Back in May 2020, we released the Coronavirus Antibody Database (‘CoV-AbDab’) to capture molecular information on existing coronavirus-binding antibodies, and to track what we anticipated would be a boon of data on antibodies able to bind SARS-CoV-2. At the time, we had found around 300 relevant antibody sequences and a handful of solved crystal structures, most of which were characterised shortly after the SARS-CoV epidemic of 2003. We had no idea just how many SARS-CoV-2 binding antibody sequences would come to be released into the public domain…
10 months later (2nd March 2021), we now have tracked 2,673 coronavirus-binding antibodies, ~95% with full Fv sequence information and ~5% with solved structures. These datapoints originate from 100s of independent studies reported in either the academic literature or patent filings.
The vast majority of these are complementary to SARS-CoV-2: 2,390/2,673 (89.4%), and of these 773/2,390 (32.3%) bind sufficiently strongly to a neutralising epitope to inhibit viral replication, primarily within the receptor-binding domain (RBD, 699/773). The remaining 74 bind elsewhere on the spike protein, primarily to N-Terminal domain, but also to the S2 domain and the S1/S2 furin cleavage site.
This implies a broad range of neutralisation mechanisms, including direct competition for the ACE-2 binding site, physical inhibition of the transition from RBD-down to RBD-up, blocking of the transition of the spike protein to its membrane fusion state, and allosteric conformational modification. Capturing such a large spread of neutralising antibodies is necessary to rapidly identify which SARS-CoV-2 protective immunoglobulins are present in the deep-sequenced response/memory repertoires of infected or vaccinated individuals.
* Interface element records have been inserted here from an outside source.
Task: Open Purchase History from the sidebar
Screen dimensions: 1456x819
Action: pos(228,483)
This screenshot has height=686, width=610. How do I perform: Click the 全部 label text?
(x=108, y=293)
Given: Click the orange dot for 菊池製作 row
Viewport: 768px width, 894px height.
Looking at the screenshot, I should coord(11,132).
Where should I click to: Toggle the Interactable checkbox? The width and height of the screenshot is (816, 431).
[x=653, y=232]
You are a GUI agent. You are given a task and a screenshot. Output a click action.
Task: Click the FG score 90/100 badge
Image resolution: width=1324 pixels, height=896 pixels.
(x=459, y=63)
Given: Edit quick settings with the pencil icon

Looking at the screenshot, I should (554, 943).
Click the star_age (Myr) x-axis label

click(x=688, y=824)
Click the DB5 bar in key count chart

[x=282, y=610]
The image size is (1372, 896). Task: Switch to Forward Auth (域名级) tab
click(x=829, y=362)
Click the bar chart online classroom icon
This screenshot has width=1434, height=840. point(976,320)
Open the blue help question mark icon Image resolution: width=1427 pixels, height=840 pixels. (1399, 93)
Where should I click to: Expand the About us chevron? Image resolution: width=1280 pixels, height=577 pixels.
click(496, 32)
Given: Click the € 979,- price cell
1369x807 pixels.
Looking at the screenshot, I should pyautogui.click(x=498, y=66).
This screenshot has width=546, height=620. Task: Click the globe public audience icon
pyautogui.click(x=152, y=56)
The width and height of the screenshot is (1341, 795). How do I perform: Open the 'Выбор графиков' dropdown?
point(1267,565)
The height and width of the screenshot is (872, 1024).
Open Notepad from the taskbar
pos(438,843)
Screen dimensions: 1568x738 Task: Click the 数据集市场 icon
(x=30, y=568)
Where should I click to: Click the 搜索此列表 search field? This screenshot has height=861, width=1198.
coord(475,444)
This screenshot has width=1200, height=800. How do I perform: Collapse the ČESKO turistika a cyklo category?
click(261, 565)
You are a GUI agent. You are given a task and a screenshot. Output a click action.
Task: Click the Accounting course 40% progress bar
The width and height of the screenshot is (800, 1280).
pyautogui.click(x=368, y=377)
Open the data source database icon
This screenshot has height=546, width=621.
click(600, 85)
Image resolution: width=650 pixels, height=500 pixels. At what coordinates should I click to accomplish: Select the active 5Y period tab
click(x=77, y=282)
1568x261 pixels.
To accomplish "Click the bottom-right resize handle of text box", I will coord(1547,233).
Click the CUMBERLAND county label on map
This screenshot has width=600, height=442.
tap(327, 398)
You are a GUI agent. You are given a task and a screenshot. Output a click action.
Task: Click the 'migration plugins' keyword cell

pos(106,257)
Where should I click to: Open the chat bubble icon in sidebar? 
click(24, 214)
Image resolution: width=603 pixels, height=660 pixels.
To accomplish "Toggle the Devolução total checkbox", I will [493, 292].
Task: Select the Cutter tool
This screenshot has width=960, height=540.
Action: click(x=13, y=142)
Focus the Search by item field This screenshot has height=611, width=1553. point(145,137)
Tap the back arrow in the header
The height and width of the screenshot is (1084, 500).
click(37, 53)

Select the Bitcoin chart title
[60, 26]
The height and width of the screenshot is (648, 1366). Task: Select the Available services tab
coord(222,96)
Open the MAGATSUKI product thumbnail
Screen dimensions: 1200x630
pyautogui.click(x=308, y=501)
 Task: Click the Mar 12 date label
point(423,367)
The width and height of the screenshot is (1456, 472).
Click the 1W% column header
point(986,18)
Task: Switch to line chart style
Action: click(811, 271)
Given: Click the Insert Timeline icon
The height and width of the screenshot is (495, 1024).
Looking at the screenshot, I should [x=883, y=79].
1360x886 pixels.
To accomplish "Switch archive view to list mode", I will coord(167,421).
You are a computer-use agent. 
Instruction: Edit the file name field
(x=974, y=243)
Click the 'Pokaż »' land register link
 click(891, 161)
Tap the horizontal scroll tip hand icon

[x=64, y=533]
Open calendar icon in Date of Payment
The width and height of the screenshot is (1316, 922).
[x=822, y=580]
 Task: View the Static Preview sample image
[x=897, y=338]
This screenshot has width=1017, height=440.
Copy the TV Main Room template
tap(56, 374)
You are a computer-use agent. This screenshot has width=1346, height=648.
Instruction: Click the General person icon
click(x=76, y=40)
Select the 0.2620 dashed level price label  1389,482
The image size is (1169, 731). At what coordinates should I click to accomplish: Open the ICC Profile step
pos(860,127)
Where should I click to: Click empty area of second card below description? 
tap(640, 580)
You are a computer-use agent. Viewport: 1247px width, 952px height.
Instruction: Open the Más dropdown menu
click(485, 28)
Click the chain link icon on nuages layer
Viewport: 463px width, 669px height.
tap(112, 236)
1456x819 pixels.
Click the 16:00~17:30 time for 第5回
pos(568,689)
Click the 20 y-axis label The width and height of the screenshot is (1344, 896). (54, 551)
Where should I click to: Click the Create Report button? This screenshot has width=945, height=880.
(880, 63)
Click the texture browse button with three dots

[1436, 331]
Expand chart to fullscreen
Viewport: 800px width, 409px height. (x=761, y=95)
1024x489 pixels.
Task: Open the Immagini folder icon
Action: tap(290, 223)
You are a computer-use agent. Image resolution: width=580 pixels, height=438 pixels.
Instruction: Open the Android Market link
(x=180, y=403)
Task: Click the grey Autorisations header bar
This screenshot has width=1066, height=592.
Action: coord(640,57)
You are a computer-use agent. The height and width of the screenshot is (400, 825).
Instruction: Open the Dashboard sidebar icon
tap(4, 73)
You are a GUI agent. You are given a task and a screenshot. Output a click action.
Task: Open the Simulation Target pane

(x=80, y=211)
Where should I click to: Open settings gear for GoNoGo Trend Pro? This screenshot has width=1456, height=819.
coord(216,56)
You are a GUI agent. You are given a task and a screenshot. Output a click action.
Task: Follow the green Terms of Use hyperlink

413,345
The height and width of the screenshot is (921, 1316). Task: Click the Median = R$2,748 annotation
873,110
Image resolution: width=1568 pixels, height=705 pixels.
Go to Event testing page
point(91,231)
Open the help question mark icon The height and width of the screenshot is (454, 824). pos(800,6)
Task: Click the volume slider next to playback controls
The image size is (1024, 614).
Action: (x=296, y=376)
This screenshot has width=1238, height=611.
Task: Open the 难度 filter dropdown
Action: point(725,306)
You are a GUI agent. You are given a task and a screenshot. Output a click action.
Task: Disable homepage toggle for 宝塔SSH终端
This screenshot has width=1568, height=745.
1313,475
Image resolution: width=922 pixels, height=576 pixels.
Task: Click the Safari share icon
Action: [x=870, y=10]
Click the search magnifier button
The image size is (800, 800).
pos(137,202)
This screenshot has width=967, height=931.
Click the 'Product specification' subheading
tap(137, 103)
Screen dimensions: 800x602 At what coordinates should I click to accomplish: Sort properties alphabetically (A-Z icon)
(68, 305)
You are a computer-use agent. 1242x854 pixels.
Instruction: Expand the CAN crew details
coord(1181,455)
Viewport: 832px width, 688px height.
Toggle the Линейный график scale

Many of the antibodies in CoV-AbDab are also cross-reactive with other epidemic/seasonal coronaviruses. This knowledge could be key to prophylactic design, thinking forward to protective medicines that may help to contain future epidemic betacoronavirus outbreaks.
Across binders to all coronaviruses, 1,636 antibodies have been found that engage the receptor-binding domain from a wide range of genetic origins. This is an unpredicented number of confirmed complementary molecules against a relatively small antigenic region. CoV-AbDab therefore represents an enormous opportunity for the antibody function prediction community, where often a limited diversity of “true binder” data precludes learning more general determinants of complementarity. Critical assessments to understand just how diverse a set of antibodies are required at training-time to learn generalisable features about binders to a particular epitope may be made possible with the scale of data now in CoV-AbDab.
It is important to recognise that CoV-AbDab reflects the biases of the experiments currently performed into SARS-CoV-2. Binders to the spike protein, and in particular to neutralising epitopes in the RBD, are likely to be overrepresented relative to their expected proportion of a natural infection response. Most antibodies have been ‘baited’ from natural response repertoires (this is a positive bias from the perspective of the drug discovery community, as they are typically more developable than antibodies sourced from high-throughput in vitro assays). Finally, all studies referenced in CoV-AbDab use antigens from wildtype/early variants of SARS-CoV-2 as baits. Binders to these viruses may differ from binders to the latest dominant strains. Future papers relevant to CoV-AbDab are likely to investigate the role of antigenic drift on immunogenicity, and so the database will probably have to adapt to communicate which strain of SARS-CoV-2 was tested in each study.
Nonetheless, even with its current biases, the data in CoV-AbDab represents a huge opportunity and we expect it to grow still further in the months to come (we are tracking 60+ papers with expected data). We’re eager to see what follow-on investigations may result from this unique dataset.